Like most rescued animals, our pet bunny's past was a bit of a mystery, though the scraps we did know were more exciting than most. Ingemar had originally been a magician's rabbit. From his obsession with hopping into hats and throwing brightly colored plastic, we imagine he used to be pulled out of a hat by his stubby ears and maybe performed some sort of tricks involving picking the right items. Presumably the act was a success, because he was thusly employed until bunny old age and then retired to a nursery school.
The pre-school children loved the silver dwarf rabbit and Ingemar, even for a lagomorph, was extremely tolerant, so it seemed he loved them too. Hopefully the teachers made sure the children were not too rough, but the bunny seemed up for anything. My younger sister, Jenn, went to this pre-school and one day when my mother was picking her up, a teacher brought the Ingemar dilemma to her attention. The rabbit was old when the magician gave him to them, now he was ancient and no creature lives forever. What would happen if he died during the school day? The children would be traumatized! Mommy valiantly stepped in and offered to take the bunny home, so he could instead traumatize her own children with his death. She was big on us understanding the impermanence of life.
So this is how we ended up adopting a nine year old rabbit, a critter older than even my big sister Beck. We already had a dog and a couple kittens, but had plenty of room in our hearts to be delighted with the new addition to the family. We fed him Kix and popcorn, we let him hop around wherever he wanted, play with the kittens and generally enjoy life. For small children, I like to think we were good pet owners, even if we did once forget him in the yard and all go off to town for grocery store treats...
Beck's best friend down the street got a rabbit soon after us. He was about as different as you could get and still be the same species, a big albino with pink eyes, nearly twice the since of our little gray dwarf, with the prosaic name of Thumper.
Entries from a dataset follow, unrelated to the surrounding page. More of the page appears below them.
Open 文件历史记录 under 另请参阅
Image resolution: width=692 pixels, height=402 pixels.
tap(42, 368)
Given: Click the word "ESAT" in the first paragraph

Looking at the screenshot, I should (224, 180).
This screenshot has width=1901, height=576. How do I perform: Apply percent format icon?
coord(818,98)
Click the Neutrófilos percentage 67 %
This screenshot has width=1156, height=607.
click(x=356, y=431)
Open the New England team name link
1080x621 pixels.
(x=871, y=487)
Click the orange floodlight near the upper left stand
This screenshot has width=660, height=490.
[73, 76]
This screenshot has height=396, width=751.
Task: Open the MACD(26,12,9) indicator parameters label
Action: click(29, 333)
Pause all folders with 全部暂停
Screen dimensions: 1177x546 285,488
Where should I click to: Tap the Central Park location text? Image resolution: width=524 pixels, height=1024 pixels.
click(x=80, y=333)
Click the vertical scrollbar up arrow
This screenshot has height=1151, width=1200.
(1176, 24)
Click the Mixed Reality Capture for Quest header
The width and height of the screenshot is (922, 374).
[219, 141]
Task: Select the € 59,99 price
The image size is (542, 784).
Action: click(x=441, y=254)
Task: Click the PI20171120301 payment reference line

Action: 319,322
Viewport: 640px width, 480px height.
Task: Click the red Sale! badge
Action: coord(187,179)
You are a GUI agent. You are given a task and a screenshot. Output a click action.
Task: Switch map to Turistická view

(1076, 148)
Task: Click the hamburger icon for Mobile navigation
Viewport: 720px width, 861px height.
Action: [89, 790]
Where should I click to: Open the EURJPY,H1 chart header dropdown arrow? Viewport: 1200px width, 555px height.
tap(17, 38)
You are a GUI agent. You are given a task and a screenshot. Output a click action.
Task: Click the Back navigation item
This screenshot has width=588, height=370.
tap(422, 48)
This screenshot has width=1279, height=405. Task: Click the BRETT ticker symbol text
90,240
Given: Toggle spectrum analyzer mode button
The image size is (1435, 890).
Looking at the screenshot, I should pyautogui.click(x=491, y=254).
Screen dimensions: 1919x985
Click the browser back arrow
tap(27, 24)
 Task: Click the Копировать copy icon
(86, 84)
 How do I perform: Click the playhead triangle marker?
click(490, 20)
We had a ball loading one of the rabbits into a wicker basket and walking down the alley, so that the other rabbit could have an in-house play date. Bunnies felt a lot more like toys than moody cats or rambunctious dogs.
Ingemar lived to be 15. Mommy always attributes this to the fact that she took him to the vet, something that was unheard of in Maine back in the 80's. I'm sure that helped, but personally I think it was sheer happiness. I think he enjoyed living with us so much that he never wanted to give up the ghost.
We buried him in the backyard under the violets he'd loved to chew on in life. It was an oddly peaceful event, but when your pet is 150 in rabbit years, you rather expect them to move on one of these days. However he didn't.
For years after we put Ingemar's body to rest, there were ghost sightings. I'm not talking about the excited little kid kind that seems to mostly be a hodgepodge of ideas taken from some moderately scary TV program, no, people staying at the house while we were away would comment that we hadn't mentioned that we had a pet bunny running loose. I guess Ingemar loved staying with us so much that when his material self expired, his spiritual self decided to linger. I'm not sure about souls, the meaning of ghosts or anything that deep, all I know is that Ingemar stuck around, the happiest little bunny that ever was.